▶ [What the task requires] This exercise asks for an exact transcription of every entry.

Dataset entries
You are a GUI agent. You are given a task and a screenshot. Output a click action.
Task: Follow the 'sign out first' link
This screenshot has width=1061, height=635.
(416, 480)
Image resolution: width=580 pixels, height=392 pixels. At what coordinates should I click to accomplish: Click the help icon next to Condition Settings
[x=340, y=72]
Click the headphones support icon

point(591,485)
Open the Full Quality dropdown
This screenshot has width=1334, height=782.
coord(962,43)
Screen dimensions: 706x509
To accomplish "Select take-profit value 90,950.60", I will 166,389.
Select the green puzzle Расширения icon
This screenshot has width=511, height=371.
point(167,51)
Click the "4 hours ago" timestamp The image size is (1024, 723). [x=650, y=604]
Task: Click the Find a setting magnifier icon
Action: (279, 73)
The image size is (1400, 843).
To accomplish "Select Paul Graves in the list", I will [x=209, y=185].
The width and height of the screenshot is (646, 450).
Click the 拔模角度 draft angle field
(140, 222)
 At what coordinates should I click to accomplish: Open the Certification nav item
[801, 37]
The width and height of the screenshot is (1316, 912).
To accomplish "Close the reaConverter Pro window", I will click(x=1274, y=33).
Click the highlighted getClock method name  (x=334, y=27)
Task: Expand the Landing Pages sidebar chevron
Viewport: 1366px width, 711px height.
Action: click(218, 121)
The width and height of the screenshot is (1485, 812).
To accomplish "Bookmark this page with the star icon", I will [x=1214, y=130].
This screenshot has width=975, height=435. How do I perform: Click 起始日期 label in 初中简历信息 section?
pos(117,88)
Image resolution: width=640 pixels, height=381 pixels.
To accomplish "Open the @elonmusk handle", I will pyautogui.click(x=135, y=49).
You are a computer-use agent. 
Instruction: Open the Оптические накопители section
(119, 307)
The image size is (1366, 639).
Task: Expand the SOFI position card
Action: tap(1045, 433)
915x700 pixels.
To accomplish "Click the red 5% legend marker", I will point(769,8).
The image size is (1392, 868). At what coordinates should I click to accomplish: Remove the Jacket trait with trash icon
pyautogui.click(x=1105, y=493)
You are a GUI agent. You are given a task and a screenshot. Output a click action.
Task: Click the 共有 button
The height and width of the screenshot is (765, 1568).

▶ [Output of the exercise]
You are a GUI agent. You are given a task and a screenshot. Output a click action.
Task: Follow the 'sign out first' link
This screenshot has width=1061, height=635.
(416, 480)
Image resolution: width=580 pixels, height=392 pixels. At what coordinates should I click to accomplish: Click the help icon next to Condition Settings
[x=340, y=72]
Click the headphones support icon

point(591,485)
Open the Full Quality dropdown
This screenshot has width=1334, height=782.
coord(962,43)
Screen dimensions: 706x509
To accomplish "Select take-profit value 90,950.60", I will 166,389.
Select the green puzzle Расширения icon
This screenshot has width=511, height=371.
point(167,51)
Click the "4 hours ago" timestamp The image size is (1024, 723). [x=650, y=604]
Task: Click the Find a setting magnifier icon
Action: (279, 73)
The image size is (1400, 843).
To accomplish "Select Paul Graves in the list", I will [x=209, y=185].
The width and height of the screenshot is (646, 450).
Click the 拔模角度 draft angle field
(140, 222)
 At what coordinates should I click to accomplish: Open the Certification nav item
[801, 37]
The width and height of the screenshot is (1316, 912).
To accomplish "Close the reaConverter Pro window", I will click(x=1274, y=33).
Click the highlighted getClock method name  (x=334, y=27)
Task: Expand the Landing Pages sidebar chevron
Viewport: 1366px width, 711px height.
Action: click(218, 121)
The width and height of the screenshot is (1485, 812).
To accomplish "Bookmark this page with the star icon", I will [x=1214, y=130].
This screenshot has width=975, height=435. How do I perform: Click 起始日期 label in 初中简历信息 section?
pos(117,88)
Image resolution: width=640 pixels, height=381 pixels.
To accomplish "Open the @elonmusk handle", I will pyautogui.click(x=135, y=49).
You are a computer-use agent. 
Instruction: Open the Оптические накопители section
(119, 307)
The image size is (1366, 639).
Task: Expand the SOFI position card
Action: tap(1045, 433)
915x700 pixels.
To accomplish "Click the red 5% legend marker", I will point(769,8).
The image size is (1392, 868). At what coordinates should I click to accomplish: Remove the Jacket trait with trash icon
pyautogui.click(x=1105, y=493)
You are a GUI agent. You are given a task and a screenshot. Output a click action.
Task: Click the 共有 button
The height and width of the screenshot is (765, 1568).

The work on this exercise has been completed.